Só na passada segunda-feira, a fortuna pessoal de Jeff Bezos cresceu 13 mil milhões de dólares. Vou repetir: num único dia, o homem mais rico do mundo ganhou 13 (treze!) mil milhões de dólares. Voltem atrás e leiam de novo, se assim for necessário, que eu sei que a realidade às vezes é tão descabida e irreal que instintivamente nos recusamos a concebê-la.

O Bezos tem agora cerca de 180 mil milhões de dólares acumulados, também um número que o nosso cérebro nem consegue ao certo processar. A qualquer pessoa que mostrou o mínimo ultraje, quem sabe até um pouco de asco, por uma única pessoa ganhar tanto dinheiro num só dia, exactamente na mesma altura em que milhões de pessoas estão a ficar desempregadas e a cair na pobreza, logo apareceram os liberais iluminados do costume, os seguidores da religião do Dinheiro, a lembrar que o Bezos ganhou aquilo tudo na segunda-feira por causa da valorização das acções e não das vendas da Amazon.

Cheguei a ficar com cãibras nos olhos de tantos os revirar ao ler estas e outras coisas. E acho realmente fascinante como tantas pessoas defendem o Bezos como se fosse o seu clube futebol, defendem-no como o Profeta da sua religião, como o intocável Todo Poderoso a quem amam lamber os sapatos, trocados por um par igual novo todos os dias, que devem custar mais do que o dinheiro que vão ganhar em toda a sua vida. É tão divertido quanto patético.

Nem me vou alongar sobre a perspectiva filosófica, ética e moral, da existência de bilionários — não, não deviam existir, qual é o sentido? — mas pensando apenas no Bezos, vendo como constrói toda esta riqueza à custa da exploração de recursos humanos e ambientais, fico genuinamente surpreendido com a exaltação que se faz à sua alegada genialidade.
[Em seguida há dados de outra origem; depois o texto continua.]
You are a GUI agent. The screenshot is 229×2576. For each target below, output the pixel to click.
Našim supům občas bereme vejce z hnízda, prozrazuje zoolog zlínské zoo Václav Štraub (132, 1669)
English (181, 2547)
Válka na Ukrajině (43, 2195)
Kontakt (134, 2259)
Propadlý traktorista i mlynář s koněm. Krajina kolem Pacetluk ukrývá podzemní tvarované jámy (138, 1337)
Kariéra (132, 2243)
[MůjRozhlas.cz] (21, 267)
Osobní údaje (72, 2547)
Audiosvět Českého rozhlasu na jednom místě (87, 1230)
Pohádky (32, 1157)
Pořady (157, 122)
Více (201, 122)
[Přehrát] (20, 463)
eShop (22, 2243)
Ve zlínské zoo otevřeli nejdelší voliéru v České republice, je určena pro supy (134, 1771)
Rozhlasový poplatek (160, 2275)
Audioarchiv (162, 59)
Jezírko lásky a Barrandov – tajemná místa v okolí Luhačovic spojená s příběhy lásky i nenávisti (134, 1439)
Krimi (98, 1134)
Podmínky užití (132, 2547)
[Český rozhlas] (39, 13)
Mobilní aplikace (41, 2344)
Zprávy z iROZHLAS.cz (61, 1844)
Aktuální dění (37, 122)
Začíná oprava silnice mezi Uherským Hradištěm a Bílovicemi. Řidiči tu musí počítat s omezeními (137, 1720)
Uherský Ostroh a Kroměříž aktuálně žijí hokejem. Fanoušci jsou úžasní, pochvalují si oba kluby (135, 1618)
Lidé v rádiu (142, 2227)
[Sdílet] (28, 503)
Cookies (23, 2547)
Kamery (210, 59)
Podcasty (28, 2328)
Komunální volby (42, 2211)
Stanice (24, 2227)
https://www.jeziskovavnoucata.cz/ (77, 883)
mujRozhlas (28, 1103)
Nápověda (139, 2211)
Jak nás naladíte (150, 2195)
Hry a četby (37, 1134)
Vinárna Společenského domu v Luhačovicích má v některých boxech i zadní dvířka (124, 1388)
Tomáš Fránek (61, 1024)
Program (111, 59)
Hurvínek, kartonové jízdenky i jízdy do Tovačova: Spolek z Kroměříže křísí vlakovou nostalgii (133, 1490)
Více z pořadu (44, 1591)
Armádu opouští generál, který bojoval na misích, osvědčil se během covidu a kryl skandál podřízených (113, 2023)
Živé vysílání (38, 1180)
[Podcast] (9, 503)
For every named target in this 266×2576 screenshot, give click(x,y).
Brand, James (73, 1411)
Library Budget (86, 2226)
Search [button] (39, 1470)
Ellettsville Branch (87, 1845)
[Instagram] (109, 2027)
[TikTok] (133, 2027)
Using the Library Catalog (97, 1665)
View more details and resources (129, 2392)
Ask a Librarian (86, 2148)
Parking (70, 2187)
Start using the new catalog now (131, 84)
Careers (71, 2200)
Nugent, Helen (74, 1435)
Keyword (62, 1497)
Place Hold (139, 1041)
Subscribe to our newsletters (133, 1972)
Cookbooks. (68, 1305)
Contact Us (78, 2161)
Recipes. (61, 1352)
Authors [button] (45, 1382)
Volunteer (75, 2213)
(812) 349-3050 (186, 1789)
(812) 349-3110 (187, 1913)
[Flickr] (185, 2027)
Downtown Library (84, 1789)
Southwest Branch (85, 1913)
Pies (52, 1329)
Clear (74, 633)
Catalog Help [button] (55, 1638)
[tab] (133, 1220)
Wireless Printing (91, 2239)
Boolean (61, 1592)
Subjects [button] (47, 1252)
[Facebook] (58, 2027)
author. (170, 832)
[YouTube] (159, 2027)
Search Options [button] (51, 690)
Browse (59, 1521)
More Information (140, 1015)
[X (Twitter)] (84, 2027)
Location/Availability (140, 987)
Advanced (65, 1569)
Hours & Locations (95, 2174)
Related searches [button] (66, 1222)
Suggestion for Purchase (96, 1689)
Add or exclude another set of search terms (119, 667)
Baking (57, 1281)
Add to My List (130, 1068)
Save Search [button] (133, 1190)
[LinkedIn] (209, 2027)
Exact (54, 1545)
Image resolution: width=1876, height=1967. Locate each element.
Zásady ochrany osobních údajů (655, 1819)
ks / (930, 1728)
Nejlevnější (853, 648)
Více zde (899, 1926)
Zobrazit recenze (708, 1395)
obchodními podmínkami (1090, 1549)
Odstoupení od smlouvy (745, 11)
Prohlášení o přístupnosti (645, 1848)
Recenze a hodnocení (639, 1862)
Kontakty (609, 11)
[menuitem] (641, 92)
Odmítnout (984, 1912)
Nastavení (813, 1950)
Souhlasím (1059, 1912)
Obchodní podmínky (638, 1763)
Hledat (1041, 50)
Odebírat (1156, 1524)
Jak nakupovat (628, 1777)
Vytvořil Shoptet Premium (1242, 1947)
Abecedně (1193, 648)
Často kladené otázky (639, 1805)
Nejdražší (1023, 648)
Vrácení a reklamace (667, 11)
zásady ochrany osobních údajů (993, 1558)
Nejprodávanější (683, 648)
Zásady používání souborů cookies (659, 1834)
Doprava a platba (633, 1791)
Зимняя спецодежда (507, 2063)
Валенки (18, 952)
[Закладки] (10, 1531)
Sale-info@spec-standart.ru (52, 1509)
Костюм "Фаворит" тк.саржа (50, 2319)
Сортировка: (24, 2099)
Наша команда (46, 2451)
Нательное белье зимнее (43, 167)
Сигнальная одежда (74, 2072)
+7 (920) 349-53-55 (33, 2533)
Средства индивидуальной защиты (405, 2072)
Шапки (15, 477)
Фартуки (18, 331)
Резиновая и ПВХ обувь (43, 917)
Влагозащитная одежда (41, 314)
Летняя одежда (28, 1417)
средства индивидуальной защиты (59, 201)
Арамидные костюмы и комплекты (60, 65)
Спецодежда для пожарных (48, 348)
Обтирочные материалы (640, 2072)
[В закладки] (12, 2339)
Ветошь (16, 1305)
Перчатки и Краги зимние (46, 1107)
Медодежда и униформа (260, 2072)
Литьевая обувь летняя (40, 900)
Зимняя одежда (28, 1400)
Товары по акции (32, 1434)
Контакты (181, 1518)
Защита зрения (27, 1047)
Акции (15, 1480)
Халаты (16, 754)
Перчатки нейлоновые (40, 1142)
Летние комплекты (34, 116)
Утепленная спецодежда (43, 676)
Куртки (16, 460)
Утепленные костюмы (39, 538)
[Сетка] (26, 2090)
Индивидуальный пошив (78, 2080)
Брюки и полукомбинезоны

Paga uma ninharia a grande parte dos seus trabalhadores, não pagando “sick leave” [baixa por doença] a muitos deles. Durante anos conseguiu não pagar impostos federais, e ainda recebia reembolsos do Estado. Há uma página da Wikipédia só com dezenas e dezenas das queixas e processos contra a Amazon. Durante semanas recusou-se a fornecer máscaras e álcool gel aos seus trabalhadores, e mais uma vez não lhes continuava a pagar se fossem infectados com covid, mas aparece em todas as notícias quando doa 100 milhões para o combate à pandemia. Até me vieram as lágrimas aos olhos com tal gesto de bondade, só que depois percebi que era o equivalente a uma pessoa normal doar um pires de tremoços.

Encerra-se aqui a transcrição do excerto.